Apple Watch offre ai suoi possessori la possibilità di impostare un codice di blocco (richiesto solo quando non è a contatto con il polso) proprio come su iPhone e su tutti gli altri smartphone in modo che nessuno, oltre al proprietario, possa utilizzare il device. Manca però, a differenza di iPhone e iPad con iOS 7, la funzione “Activation Lock” che impedisce che il device venga inizializzato o riattivato senza conoscere l’ID Apple e la relativa password.

In mancanza di questo sistema di sicurezza, un malfattore sarà dunque in grado di cancellare forzatamente i dati del dispositivo, ripulirlo e ripristinarlo senza troppi problemi e quindi associarlo ad un altro iPhone. Lo scippatore di turno potrebbe quindi rivendere lo smartwatch come nuovo oppure tenerselo per sé. Azione che invece non è possibile sugli iPhone a partire dal sistema operativo iOS 7.
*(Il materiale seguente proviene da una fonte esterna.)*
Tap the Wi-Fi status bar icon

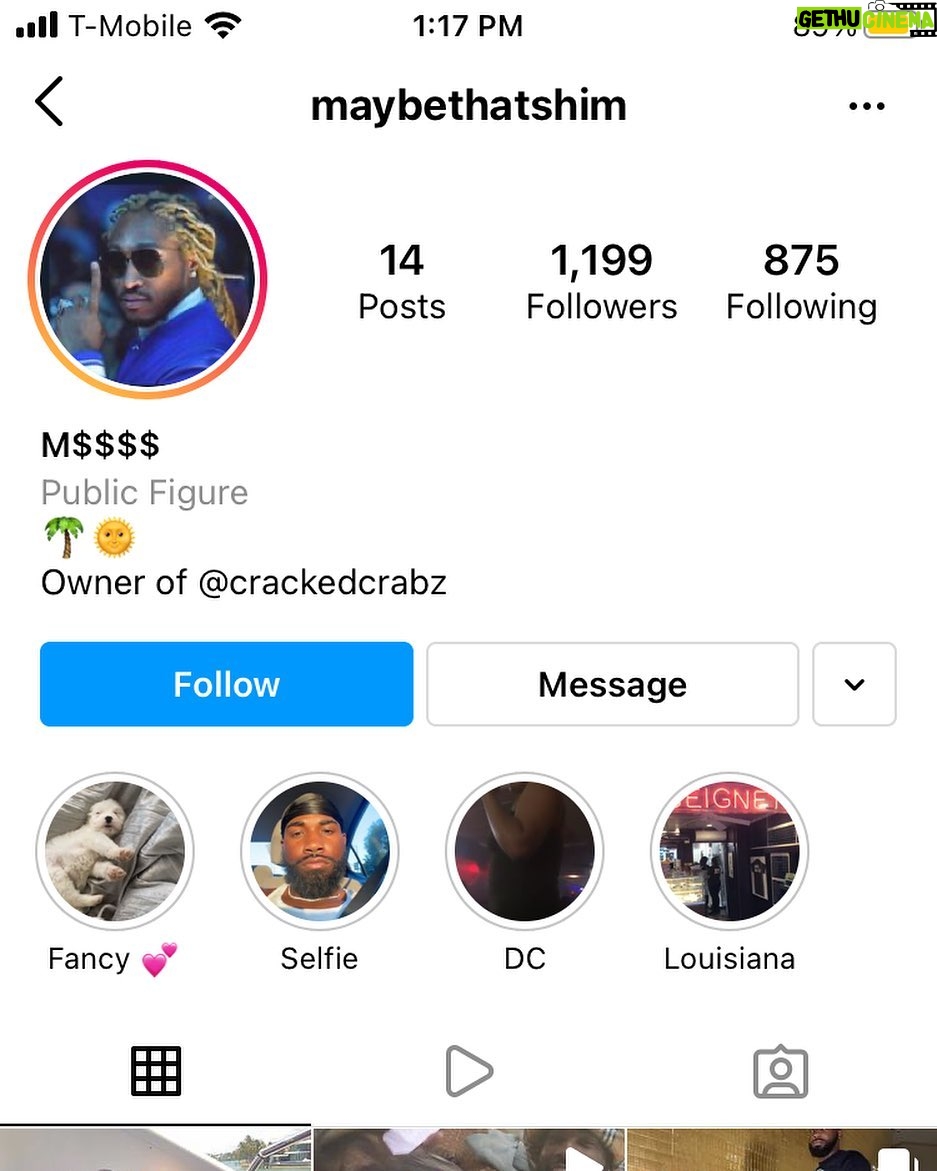coord(222,26)
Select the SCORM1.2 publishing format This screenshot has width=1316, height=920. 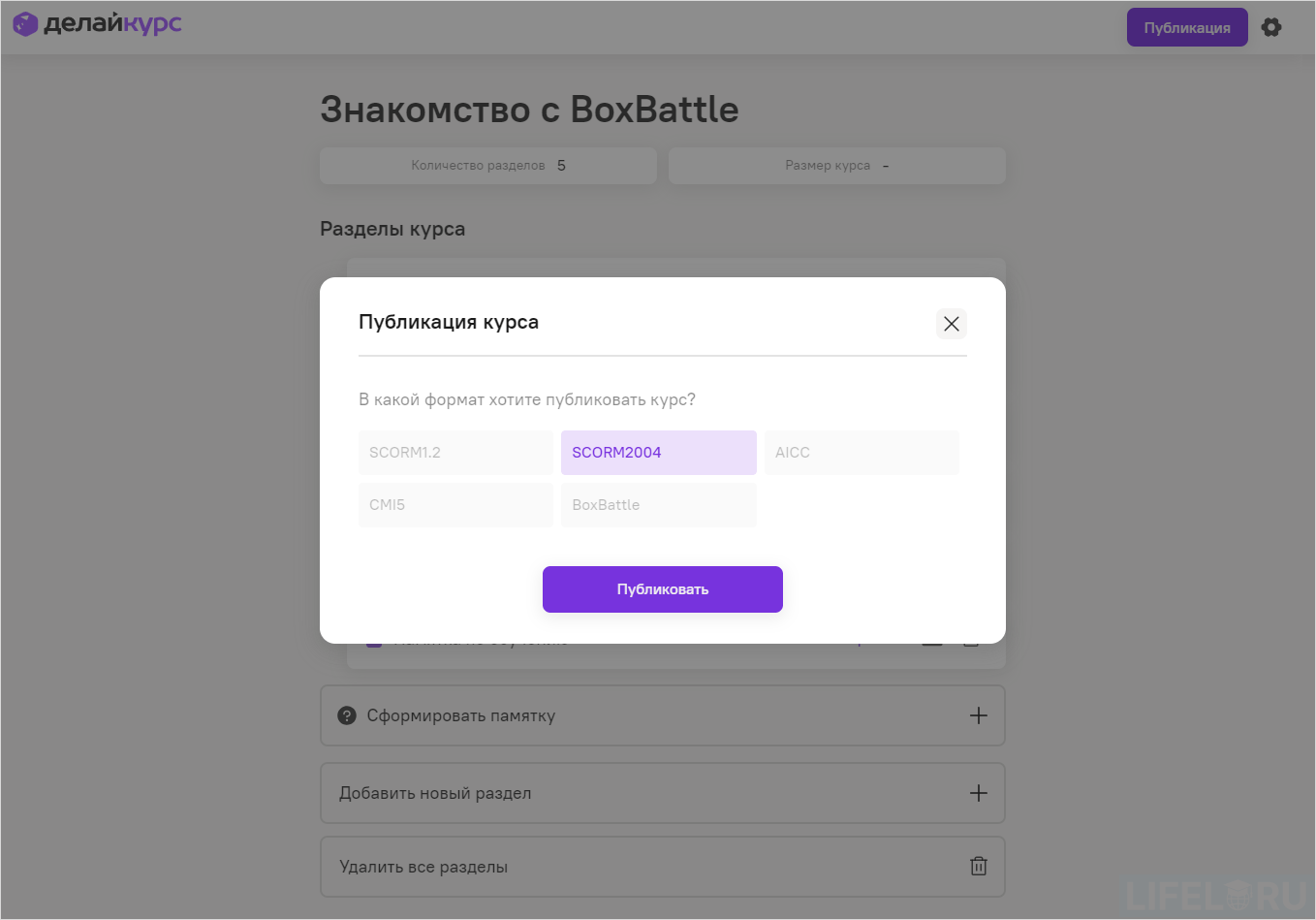[x=455, y=452]
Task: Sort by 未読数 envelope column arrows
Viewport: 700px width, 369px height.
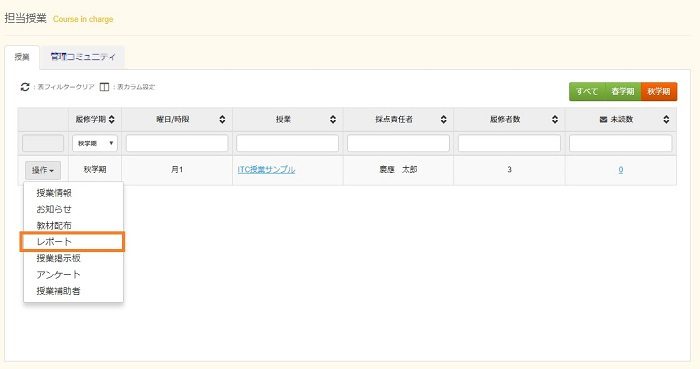Action: pyautogui.click(x=666, y=119)
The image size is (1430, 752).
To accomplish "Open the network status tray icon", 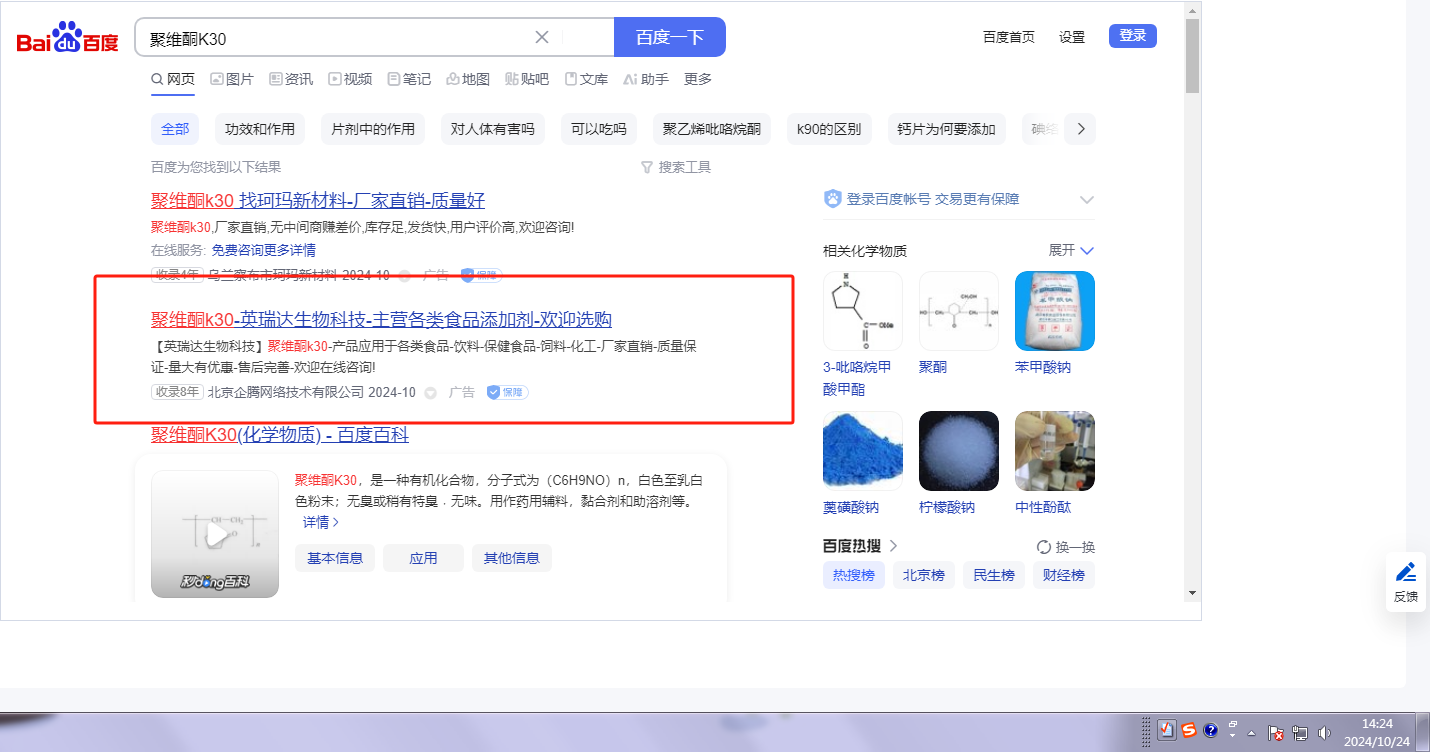I will (x=1300, y=732).
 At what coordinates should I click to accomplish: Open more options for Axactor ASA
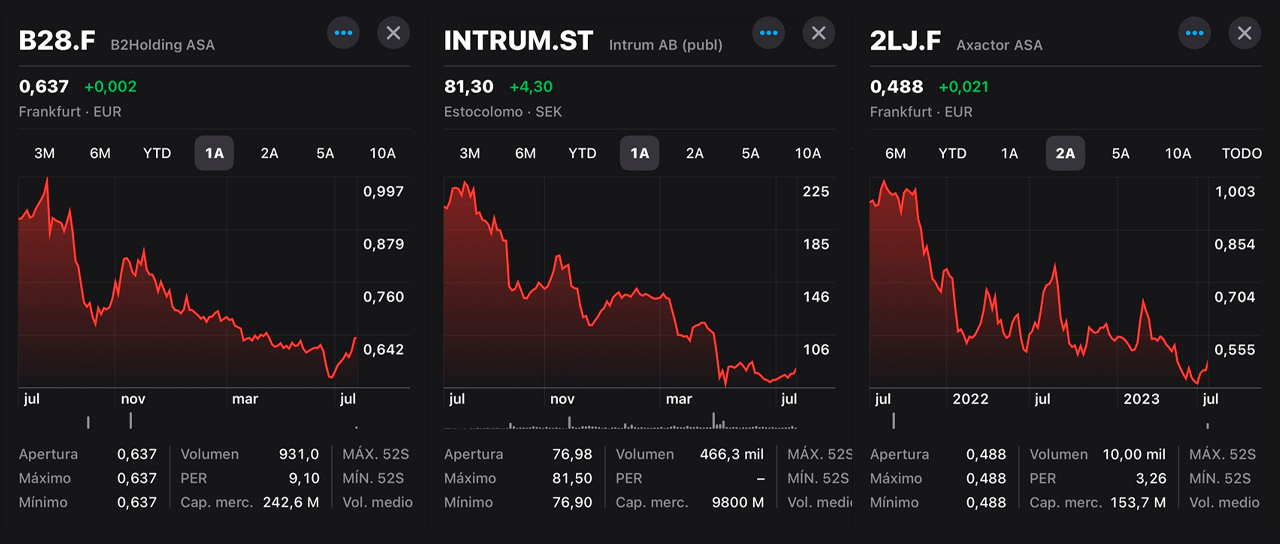[x=1195, y=33]
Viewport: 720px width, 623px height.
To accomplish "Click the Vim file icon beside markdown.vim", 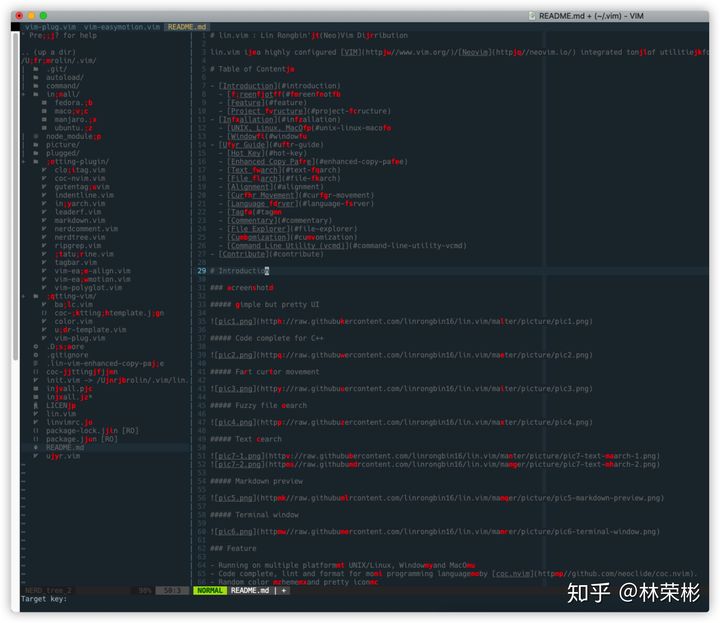I will [x=44, y=220].
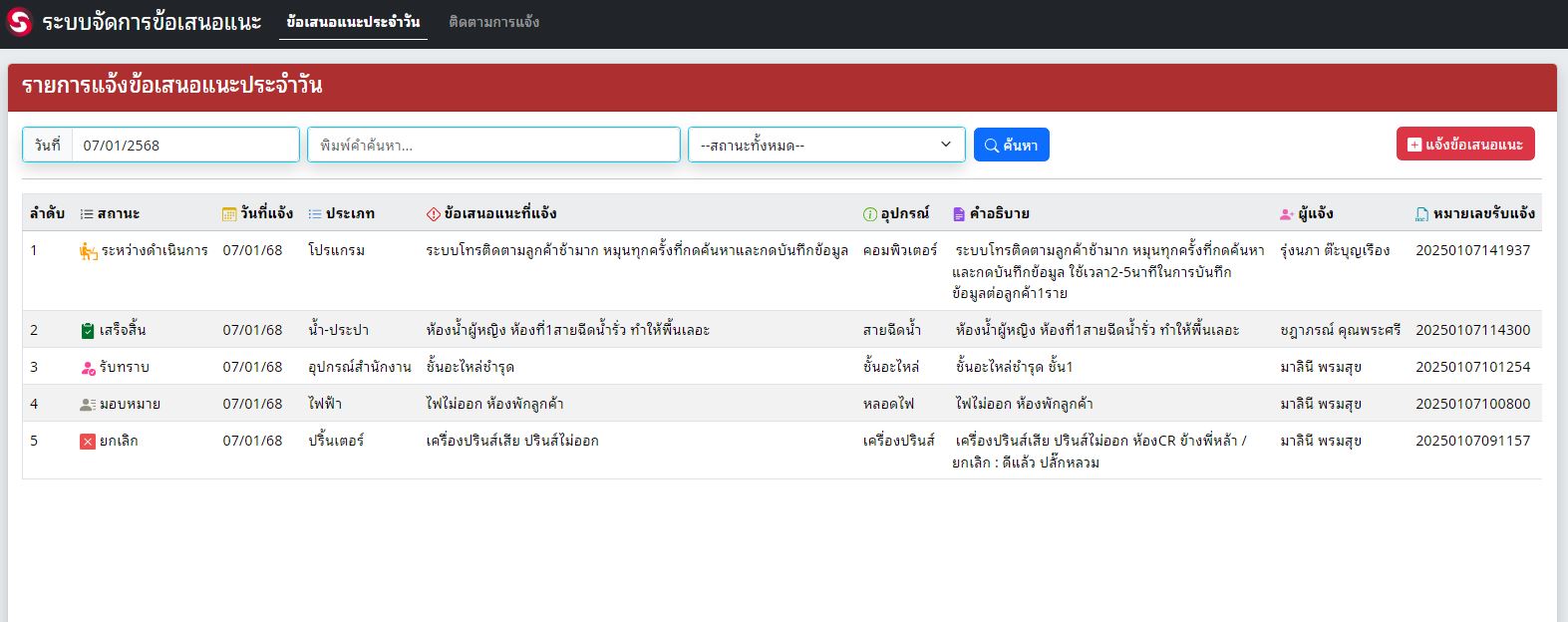Focus the พิมพ์คำค้นหา search text box
The image size is (1568, 622).
tap(493, 145)
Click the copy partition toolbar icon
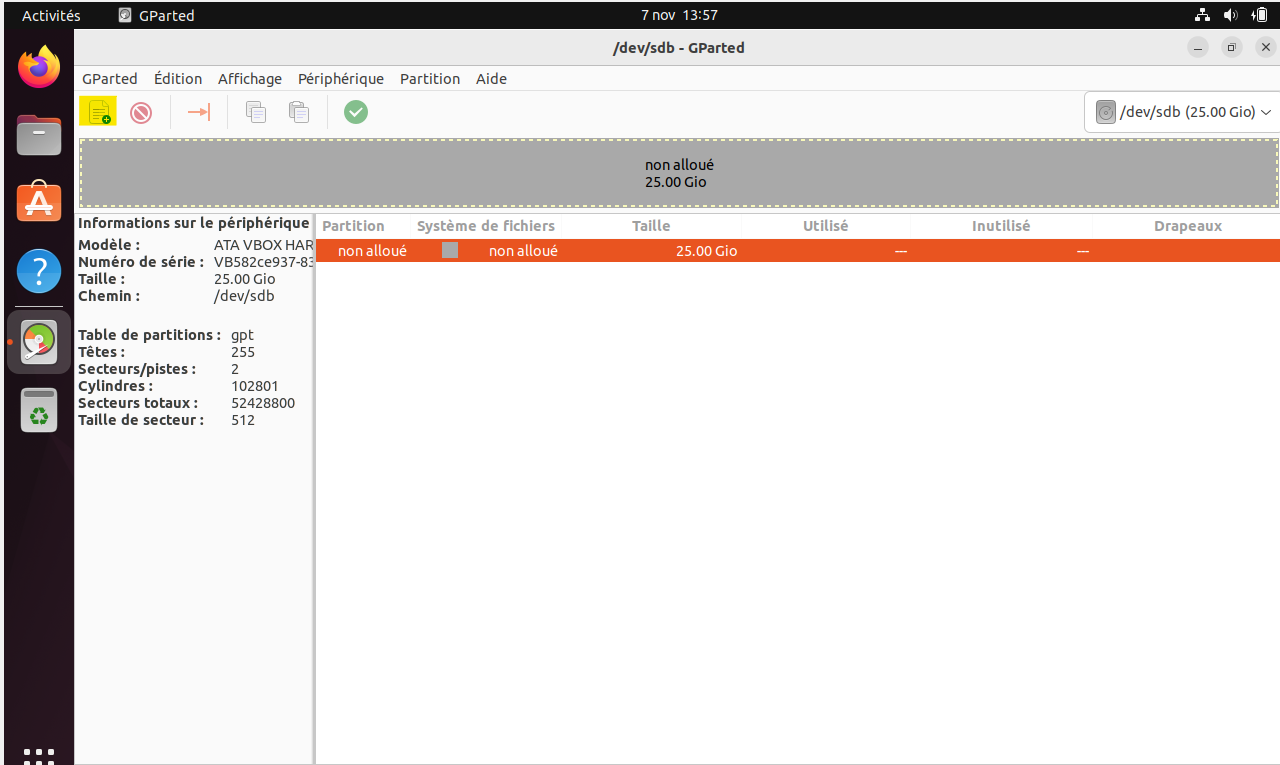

In caso di furto, dunque, il codice di blocco non sarà sufficiente a scoraggiare i ladri e molto probabilmente la società di Cupertino ricorrerà ai ripari con un futuro aggiornamento. Interessante in tal senso la proposta di Jeff Benjamin di iDownloadBlog. Secondo il giornalista, si potrebbe pensare ad un sistema che, prima di consentire un nuovo accoppiamento, chieda le credenziali dell’ultimo iPhone associato.

Non disponendo di alcun modulo GPS, tuttavia, non sarà mai possibile scoprire la posizione di Apple Watch una volta che questo è stato rubato. Ma con un sistema come Activation Lock Apple Watch sarà una refurtiva bella quanto inutile, visto che sarà praticamente impossibile associarlo ad un altro iPhone se non a quello del suo proprietario.